SOURCE EXTRACT:
+++

IPrA Conference - call for papers

Ainsworth, Janet jan at SEATTLEU.EDU
Sun Aug 22 21:52:36 UTC 2010


I'd be very interested. I'm doing work on the legal enforcement of English-only rules by US employers, looking at how courts misunderstand the cognitive and sociolinguistic nature of bilingualism in these rulings.   Here's a brief abstract:

This paper considers the role of linguistic ideology in driving legal doctrine in American employment discrimination law by examining the rules adopted by some American employers requiring that employees speak exclusively in English on the job. Multi-lingual employees fired for violating such employment policies have attempted to argue these so-called “English only” policies violate American laws prohibiting discrimination against workers based on their national origin. They have, however, found a chilly reception in US courts for their claims. In part, this is due to the ideology of language incorporated into the fabric of law, including the belief by lawyers and judges that languages are transparent media for representing reality. Judges presume therefore that, since all languages are commensurate with one another as means of communication, it cannot be a disadvantage to a fully bi-lingual employee to be made to select one language over another while on the job.  Multi-lingual employees, by that reasoning, are not disadvantaged by being required to speak English alone. I argue that the law in this area fails to account for the linguistic research on bilingual communication. By ignoring the cognitive aspects of bi-lingual code-switching, the law falsely assumes that employees are making deliberate and unnecessary choices about their manner of expressing themselves when they code-mix and code-switch on the job. By ignoring the social and cultural context of language use by multi-lingual speakers, these courts fail to understand the degree to which code-switching by bilinguals serves as a rich resource for encoding identity and meaning. In this way, American law’s ideologically based failure to recognize the indexical aspects of language choice contributes to the continuing linguistic and legal subordination of non-native English speakers.

Let me know if you think this paper would fit your panel. I plan to be in the UK at the IAFL conference anyway and could incorporate the IPrA conference as well before returning to the US.

Janet Ainsworth
Seatle University

________________________________
From: International Gender and Language Association [GALA-L at LISTSERV.LINGUISTLIST.ORG] On Behalf Of Candy Goodwin [mgoodwin at ANTHRO.UCLA.EDU]
Sent: Friday, August 20, 2010 1:15 PM
To: GALA-L at LISTSERV.LINGUISTLIST.ORG
Subject: Re: [GALA-L] IPrA Conference - call for papers

Valentina, congratulations on your appointment! candy
On Aug 20, 2010, at 10:17 AM, Valentina wrote:

Hi everybody,

Sorry for eventual cross-postings. Sabina Perrino and I are organizing a  panel
for the IPrA conference (July 2011) and we have space for a few  additional
panelists. Work that touches on gender and sexuality as well as citizenship is
welcome.If you are interested, please let me know ASAP.


Call for Papers
Making Citizens: Discursive Practices at the Boundary of Nationhood
IPrA Conference, 3-8 July 2011, Manchester UK
Organizers: Valentina Pagliai (American University) & Sabina Perrino (University
of Michigan at Ann Arbor)

+++

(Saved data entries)
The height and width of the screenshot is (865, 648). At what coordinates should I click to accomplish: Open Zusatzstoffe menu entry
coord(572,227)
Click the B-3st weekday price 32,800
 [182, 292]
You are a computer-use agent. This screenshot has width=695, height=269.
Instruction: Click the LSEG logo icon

+++

THE REQUEST:
According to the mailing-list post about English-only workplace rules, why have multilingual employees met a chilly reception in US courts? Answer in one to three sentences.

WRITTEN RESPONSE:
In part, the law carries an ideology of language in which lawyers and judges believe languages are transparent media for representing reality. Judges therefore presume that, since all languages are commensurate as means of communication, a fully bilingual employee is not disadvantaged by having to choose one language over another at work.